The court is politically 5-4 lean to the Right….
College affirmative action policies have been in use since the 1960’s in response to Civil Rights pushes for minorities …
They have been under attack more recently…
And now land in the courts lap….
Weither they survive will probably up to Chief Justice Robert’s vote….
Or?
As the linked piece below suggests ?
Maybe Justice Kavanaugh?
The court on Monday will be reviewing the admission policies at Harvard and the University of North Carolina, cases brought bylongtime affirmative action opponent Edward Blum and his Students for Fair Admissions. After extensive trials, lower courts found each university complied with the Supreme Court’s precedents about considering race as only one factor in building diverse student bodies.
Given those rulings — and just six years after the Supreme Court approved a similar race-conscious admissions program at the University of Texas — analysts say it is seems likely the right wing of the court accepted the new cases to redefine the law about race, rather than simply to affirm the lower courts.
The Supreme Court “has grappled with this question of affirmative action in higher education and the permissible uses of race for many years, but the court is more conservative now than it has been in any of those decades,” said Washington lawyer Roman Martinez, a frequent Supreme Court practitioner. “If you were just trying to count noses, I think you would think there are more votes to be skeptical of these programs now than ever before.”
Opponents on the court are sure to be led by Thomas, who was a dissenter in 2003 when the court upheld the limited use of race in Grutter v. Bollinger. In that opinion, O’Connor agreed with the University of Michigan Law School that its admission policies reflected a compelling interest in ensuring a “critical mass” of minority students. The Constitution “does not prohibit the law school’s narrowly tailored use of race in admissions decisions to further a compelling interest in obtaining the educational benefits that flow from a diverse student body,” she wrote….
…
Kavanaugh, who joined the court in 2018, has been in the majority of opinions more than any other justice over the past two terms. His cases as an advocate and decisions as an appeals court judge suggest an aversion to racial classifications.

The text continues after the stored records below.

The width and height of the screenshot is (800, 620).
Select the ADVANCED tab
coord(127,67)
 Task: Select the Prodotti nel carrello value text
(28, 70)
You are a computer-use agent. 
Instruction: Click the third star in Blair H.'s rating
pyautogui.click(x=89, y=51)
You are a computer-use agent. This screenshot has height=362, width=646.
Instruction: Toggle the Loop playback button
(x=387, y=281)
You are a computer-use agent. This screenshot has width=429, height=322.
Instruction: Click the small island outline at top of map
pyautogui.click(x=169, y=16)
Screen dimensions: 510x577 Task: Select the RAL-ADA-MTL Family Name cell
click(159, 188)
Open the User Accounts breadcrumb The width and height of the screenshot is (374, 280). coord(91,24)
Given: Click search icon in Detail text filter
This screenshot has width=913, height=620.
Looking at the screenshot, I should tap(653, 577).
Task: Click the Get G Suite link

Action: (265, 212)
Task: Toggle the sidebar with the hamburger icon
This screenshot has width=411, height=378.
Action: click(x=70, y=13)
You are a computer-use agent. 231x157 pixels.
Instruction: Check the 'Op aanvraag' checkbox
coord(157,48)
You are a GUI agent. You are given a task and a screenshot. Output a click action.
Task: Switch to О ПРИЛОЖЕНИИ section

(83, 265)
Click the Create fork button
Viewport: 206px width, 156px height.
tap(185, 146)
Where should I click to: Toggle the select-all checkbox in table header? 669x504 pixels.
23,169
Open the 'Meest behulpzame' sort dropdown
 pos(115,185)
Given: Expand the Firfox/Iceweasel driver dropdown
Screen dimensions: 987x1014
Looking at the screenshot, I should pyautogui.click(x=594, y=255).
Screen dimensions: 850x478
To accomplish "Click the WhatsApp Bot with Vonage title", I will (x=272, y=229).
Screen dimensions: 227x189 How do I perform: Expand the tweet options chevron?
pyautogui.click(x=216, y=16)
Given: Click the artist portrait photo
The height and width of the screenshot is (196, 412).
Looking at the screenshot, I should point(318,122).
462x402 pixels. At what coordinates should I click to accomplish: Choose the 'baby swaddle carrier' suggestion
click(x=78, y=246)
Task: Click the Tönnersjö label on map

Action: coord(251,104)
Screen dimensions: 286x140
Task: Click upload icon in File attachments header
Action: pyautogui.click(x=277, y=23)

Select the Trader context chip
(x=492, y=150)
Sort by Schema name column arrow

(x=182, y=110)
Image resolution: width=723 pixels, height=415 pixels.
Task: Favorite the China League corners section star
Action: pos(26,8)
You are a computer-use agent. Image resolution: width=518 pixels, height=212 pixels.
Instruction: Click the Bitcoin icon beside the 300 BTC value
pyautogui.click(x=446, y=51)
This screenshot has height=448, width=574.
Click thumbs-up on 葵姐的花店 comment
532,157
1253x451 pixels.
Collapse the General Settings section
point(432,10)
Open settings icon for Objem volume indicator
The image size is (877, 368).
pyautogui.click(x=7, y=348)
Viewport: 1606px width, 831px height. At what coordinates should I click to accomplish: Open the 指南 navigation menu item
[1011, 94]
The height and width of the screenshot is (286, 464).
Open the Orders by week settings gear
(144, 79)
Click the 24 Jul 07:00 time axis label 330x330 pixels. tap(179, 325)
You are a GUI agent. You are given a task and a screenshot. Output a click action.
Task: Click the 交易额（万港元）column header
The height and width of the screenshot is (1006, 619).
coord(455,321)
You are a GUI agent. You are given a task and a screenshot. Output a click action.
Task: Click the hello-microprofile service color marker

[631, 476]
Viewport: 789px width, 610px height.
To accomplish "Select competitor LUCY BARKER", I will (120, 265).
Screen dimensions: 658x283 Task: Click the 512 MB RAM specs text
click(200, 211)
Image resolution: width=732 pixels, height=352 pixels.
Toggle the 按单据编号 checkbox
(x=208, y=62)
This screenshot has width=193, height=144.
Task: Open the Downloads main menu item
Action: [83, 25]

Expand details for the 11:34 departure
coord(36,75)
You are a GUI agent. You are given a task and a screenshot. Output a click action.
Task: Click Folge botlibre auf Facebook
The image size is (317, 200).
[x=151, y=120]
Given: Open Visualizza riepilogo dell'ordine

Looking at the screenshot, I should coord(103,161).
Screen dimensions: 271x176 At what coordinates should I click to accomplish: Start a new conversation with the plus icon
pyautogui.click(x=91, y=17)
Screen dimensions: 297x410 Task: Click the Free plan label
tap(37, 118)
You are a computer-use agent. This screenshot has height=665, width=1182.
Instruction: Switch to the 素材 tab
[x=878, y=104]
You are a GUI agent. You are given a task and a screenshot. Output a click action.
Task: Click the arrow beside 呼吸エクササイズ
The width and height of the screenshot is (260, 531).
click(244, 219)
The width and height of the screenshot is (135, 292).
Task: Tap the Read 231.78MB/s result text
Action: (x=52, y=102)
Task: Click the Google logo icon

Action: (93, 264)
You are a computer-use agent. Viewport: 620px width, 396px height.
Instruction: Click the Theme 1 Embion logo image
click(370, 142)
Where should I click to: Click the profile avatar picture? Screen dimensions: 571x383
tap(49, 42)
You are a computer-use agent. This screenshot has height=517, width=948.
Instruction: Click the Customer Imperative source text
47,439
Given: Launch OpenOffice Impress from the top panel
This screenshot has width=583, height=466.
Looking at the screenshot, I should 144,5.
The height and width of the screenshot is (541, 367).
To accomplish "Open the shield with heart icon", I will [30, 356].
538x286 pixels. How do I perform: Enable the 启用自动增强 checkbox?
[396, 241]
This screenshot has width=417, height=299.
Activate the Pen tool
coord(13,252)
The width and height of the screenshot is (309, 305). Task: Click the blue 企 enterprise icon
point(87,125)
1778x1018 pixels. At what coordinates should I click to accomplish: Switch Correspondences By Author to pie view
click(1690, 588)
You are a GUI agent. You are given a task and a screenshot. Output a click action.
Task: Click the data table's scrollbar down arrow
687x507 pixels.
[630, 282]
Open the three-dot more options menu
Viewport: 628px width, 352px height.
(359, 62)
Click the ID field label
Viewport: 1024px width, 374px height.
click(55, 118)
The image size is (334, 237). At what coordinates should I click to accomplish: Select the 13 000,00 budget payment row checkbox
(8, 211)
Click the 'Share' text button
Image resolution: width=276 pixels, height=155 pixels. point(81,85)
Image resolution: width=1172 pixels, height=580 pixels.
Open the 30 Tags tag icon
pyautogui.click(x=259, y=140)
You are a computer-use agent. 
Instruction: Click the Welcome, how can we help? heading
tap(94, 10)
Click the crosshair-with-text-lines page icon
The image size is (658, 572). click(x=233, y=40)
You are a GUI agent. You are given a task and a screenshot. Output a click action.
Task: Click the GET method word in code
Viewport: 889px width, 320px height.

But, even when approving a South Carolina voter ID law that challengers said would have a disproportionate effect on Black voters, Kavanaugh wrote that “the long march for equality for African-Americans is not finished.”
In addition, Kavanaugh has placed an importance on hiring minorities, who are underrepresented among law clerks on the prestigious federal appeals courts. During his time on the U.S. Court of Appeals for the D.C. Circuit, 13 of the 48 clerks he hired were minorities. Nine of them went on to clerk at the Supreme Court, according to statistics compiled by his former clerks.
Only three of his 20 clerks at the Supreme Court have been White men.
Justin Driver, a constitutional law professor at Yale who was a law clerk to O’Connor and Breyer, said the court has upheld race-conscious policies in the past through “gritted teeth.”
“Affirmative action has repeatedly been left for dead and a series of rather improbable Republican-appointed justices have preserved it,” he said. “We will see whether history repeats itself.”….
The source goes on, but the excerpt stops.